Our back end recognises llvm.sin.f64 so this would compile into sensible instructions.

However, at -O0 clang generates a call to sin.

define double @sin(double %x) {
%x.addr = alloca double, align 8
store double %x, double* %x.addr, align 8
%0 = load double, double* %x.addr, align 8
%call = call double @sin(double %0)
ret double %call

At higher optimisations, this recursive call is detected and optimised into:
define double @sin(double %x) {
ret double undef

How can I write C that generates a call to the llvm.sin.f64 intrinsic?



Why do you want to force that? The library handling already does it when
the compilation flags match them up. I.e. most of the intrinsics are a
lot more restricted than the ISO C constraints.


I think this means I’m missing some compilation flags.

I’m not passing -ffast-math because treating floating point as associative etc is unattractive, but I’m willing to violate iso c handling of errorno. fast-math and denormal-fp-math are the only two flags I can find in the documentation. ffreestanding and fno-builtin don’t appear to change the example. Where are the controlling flags listed?

I can now present this problem more clearly. I was missing flags fno-math-errno, fno-trapping-math, but clang is also missing some functionality.

I think that various clang builtins have the same semantics as llvm builtins with both of these math flags set, e.g. sin, exp. There’s special handling for sqrt (including returning undef on negative inputs with no-nans-fp-math) in CGBuiltin, but most of libm is emitted as library calls.

SelectionDAGBuilder then matches some of the library calls and emits ISD nodes for them, e.g. it supports exp2 but misses exp. This is too late for implementing libm but otherwise OK.

I would like to add handling to CGBuiltin to lower more of the libm derived clang intrinsics to llvm intrinsics when appropriate fpmath flags are set.

AMDGPU duplicates the libm derived builtins, lowering them via SelectionDAG. This would also work for me but it seems a shame to ignore llvm.sin.f32 et al when they already exist.
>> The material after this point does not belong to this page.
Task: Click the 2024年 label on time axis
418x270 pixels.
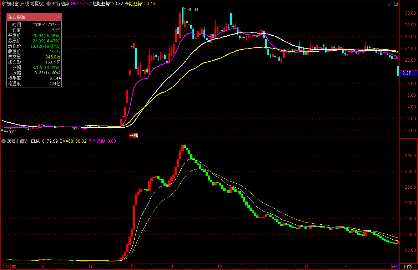Action: (x=9, y=266)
I can’t find a way to target them from C without changing clang.

What does the list think of extending CGBuiltin vs adding more target specific nodes?



Depending on the amount of control you have over your toolchain, you can
disable errno-reporting completely. I consider that a historic mistake
in general and the standard quite allows that. -fno-trapping-math should
not be necessary in general, what do you need it for?

The other thing to keep in mind is that LLVM is still quite limited in
what it can do for the intrinsics beyond lowering to instructions. Given
that few CPUs have decent transcendental FP support, that isn't that
high on the priority list for most. I.e. the range reduction on x86 is
completely broken for the trigonometric functions etc.